Die Reifung und Differenzierung menschlicher Stammzellen kann durch In-vitro-Kultur unter
Zusatz humaner Zytokine induziert werden. Mit solcherart vorgereiften Stammzellen versucht
man die Rekonstitutionszeit zu verkürzen. Um die terminale Differenzierung der Stammzellen
wärend der In-vitro-Kultur zu vermeiden und deren Potential zur Langzeitrekonstituion zu
bewahren, erscheint für die In-vitro-Kultur eine Kombination von proliferationstimulierenden
und -inhibierenden Zytokinen wie Interleukin-3 (IL-3) und Macrophage inflammatory
protein-1α (MIP-1α) geeignet. Es wurde untersucht, ob durch Zusatz durch
Knochenmarkstroma konditionierten Mediums die Zahl der Zellen mit
Langzeitrekonstitutionscharakteristika gegenüber nur in IL-3 und MIP-1α kultivierten oder
nativen Zellen erhöht werden kann.
Zunächst wurde der CAFC-Assay, durch den die Frequenz der Zellen mit Kurz- und
Langzeitrekonstitutionscharakteristika in einer Zellpopulation ermittelt werden kann, durch
den Vergleich mit Rekonstitutionsdaten von Patienten validiert. Es wurde eine inverse
Korrelation (p=0,026) zwischen der Anzahl der transplantierten CAFC-Woche-2-Zellen und
der Zeit bis zum Wiederanstieg der Thrombozytenwerte im Menschen, die als Marker für die
hämatopoetische Rekonstitution in vivo gilt, gezeigt. Damit können CAFC-Ergebnisse von
Stammzellpopulationen nach Flüssigkultur in Stroma-konditioniertem Medium als Parameter
für die Beurteilung der Rekonstitutionsfähigkeit des Transplantates dienen.
Im Verlauf der 7-tägigen Kultur CD34+ -selektierter Zellen in IL-3, MIP-1α und FBMD-1
konditioniertem Medium wurde ein Abfall phänotypisch primitiver Stammzellen (CD34-
hochexprimierende Zellen, CD34+/CDw90+ -Zellen) beobachtet. Die funktionelle Analyse im
CAFC -Assay zeigte jedoch sowohl eine Proliferation der Zellen mit Kurz- als auch der mit
Langrekonstitutionscharakteristika.
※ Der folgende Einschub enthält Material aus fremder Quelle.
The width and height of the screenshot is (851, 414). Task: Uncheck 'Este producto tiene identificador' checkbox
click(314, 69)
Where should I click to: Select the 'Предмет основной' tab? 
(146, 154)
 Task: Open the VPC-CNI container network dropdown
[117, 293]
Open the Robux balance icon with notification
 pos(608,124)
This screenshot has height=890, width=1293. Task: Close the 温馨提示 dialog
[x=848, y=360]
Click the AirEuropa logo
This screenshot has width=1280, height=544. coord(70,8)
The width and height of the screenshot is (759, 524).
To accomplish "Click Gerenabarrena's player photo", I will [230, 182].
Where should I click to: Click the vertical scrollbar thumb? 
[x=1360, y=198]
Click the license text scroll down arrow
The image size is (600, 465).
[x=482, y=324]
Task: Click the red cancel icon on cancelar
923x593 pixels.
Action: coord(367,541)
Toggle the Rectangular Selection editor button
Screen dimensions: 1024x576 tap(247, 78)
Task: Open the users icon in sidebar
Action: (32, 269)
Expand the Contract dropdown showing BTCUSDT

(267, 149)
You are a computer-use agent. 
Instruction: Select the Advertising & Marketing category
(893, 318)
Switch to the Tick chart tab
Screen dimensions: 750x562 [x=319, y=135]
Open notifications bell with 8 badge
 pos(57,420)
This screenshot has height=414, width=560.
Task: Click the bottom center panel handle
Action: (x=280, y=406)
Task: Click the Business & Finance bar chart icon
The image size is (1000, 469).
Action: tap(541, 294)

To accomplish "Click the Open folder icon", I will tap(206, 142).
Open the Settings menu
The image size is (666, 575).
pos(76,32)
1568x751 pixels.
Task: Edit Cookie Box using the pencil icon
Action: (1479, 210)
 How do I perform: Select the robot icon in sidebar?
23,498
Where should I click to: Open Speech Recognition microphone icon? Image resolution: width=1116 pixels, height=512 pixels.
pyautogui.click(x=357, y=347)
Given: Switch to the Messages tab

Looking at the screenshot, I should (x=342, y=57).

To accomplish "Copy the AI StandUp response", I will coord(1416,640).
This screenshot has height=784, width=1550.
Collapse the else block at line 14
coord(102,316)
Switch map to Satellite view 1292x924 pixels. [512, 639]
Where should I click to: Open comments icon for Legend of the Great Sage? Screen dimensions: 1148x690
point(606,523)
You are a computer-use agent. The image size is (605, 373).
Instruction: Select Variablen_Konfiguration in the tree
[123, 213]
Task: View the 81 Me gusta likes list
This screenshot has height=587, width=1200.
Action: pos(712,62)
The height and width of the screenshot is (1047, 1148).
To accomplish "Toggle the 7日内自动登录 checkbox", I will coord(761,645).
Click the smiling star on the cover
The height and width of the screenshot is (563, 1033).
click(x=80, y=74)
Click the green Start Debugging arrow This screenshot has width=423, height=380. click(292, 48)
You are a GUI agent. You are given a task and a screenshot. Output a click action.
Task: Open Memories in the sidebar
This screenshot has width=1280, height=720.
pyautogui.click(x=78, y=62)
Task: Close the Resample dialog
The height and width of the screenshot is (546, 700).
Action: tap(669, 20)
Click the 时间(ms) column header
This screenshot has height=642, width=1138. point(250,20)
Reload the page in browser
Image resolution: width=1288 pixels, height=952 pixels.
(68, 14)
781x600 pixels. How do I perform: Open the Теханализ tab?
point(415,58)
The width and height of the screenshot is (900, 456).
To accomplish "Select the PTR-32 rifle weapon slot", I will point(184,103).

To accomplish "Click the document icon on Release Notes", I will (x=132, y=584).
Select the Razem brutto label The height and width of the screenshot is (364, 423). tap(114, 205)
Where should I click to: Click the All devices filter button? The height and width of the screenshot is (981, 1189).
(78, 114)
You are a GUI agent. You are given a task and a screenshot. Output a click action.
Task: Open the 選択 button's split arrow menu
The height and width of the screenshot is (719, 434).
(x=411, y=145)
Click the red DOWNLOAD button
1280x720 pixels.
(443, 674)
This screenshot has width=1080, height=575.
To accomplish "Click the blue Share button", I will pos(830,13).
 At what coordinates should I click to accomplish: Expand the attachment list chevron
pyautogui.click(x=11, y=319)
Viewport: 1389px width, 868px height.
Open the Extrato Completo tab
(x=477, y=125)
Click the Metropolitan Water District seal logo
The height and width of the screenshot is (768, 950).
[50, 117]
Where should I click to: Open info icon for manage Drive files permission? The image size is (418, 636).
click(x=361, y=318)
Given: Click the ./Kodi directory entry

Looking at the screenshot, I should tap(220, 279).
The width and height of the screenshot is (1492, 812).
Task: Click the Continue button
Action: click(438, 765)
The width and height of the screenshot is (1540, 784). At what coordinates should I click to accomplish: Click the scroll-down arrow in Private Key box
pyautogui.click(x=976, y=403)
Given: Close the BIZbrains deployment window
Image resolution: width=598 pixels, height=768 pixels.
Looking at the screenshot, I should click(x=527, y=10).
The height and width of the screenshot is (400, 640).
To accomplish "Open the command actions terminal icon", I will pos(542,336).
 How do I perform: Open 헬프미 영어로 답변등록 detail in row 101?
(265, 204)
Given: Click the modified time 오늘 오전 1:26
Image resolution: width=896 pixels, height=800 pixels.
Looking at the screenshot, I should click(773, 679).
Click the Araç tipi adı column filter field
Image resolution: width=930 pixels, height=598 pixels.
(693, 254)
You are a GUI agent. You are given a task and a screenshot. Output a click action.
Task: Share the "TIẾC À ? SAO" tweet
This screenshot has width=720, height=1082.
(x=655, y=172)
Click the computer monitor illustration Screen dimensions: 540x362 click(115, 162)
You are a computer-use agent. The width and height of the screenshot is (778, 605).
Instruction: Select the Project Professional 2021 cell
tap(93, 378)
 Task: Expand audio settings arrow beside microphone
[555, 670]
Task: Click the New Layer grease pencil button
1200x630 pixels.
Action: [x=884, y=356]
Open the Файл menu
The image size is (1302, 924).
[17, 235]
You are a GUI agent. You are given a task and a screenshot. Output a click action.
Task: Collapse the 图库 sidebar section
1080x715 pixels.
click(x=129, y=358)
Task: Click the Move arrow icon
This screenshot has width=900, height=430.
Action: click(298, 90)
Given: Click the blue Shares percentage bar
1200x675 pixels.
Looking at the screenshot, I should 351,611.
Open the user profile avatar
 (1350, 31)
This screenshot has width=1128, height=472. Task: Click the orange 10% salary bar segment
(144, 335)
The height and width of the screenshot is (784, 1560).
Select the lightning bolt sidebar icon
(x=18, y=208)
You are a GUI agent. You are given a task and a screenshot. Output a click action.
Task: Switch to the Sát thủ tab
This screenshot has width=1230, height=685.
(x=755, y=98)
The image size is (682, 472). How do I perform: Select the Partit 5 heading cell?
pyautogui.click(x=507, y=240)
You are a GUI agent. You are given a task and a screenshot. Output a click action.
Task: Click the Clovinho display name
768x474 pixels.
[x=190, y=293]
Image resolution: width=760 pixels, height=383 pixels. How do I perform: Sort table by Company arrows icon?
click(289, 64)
Zukünftige Transplantationsstudien sollten zeigen, ob in
vivo durch Transplantation solcherart stimulierter Stammzellen eine Verkürzung der
Rekonstitutionszeit bei Wahrung der Langzeitrekonstitution erreicht werden kann, wie durch
die Ergebnisse dieser Arbeit nahegelegt wird.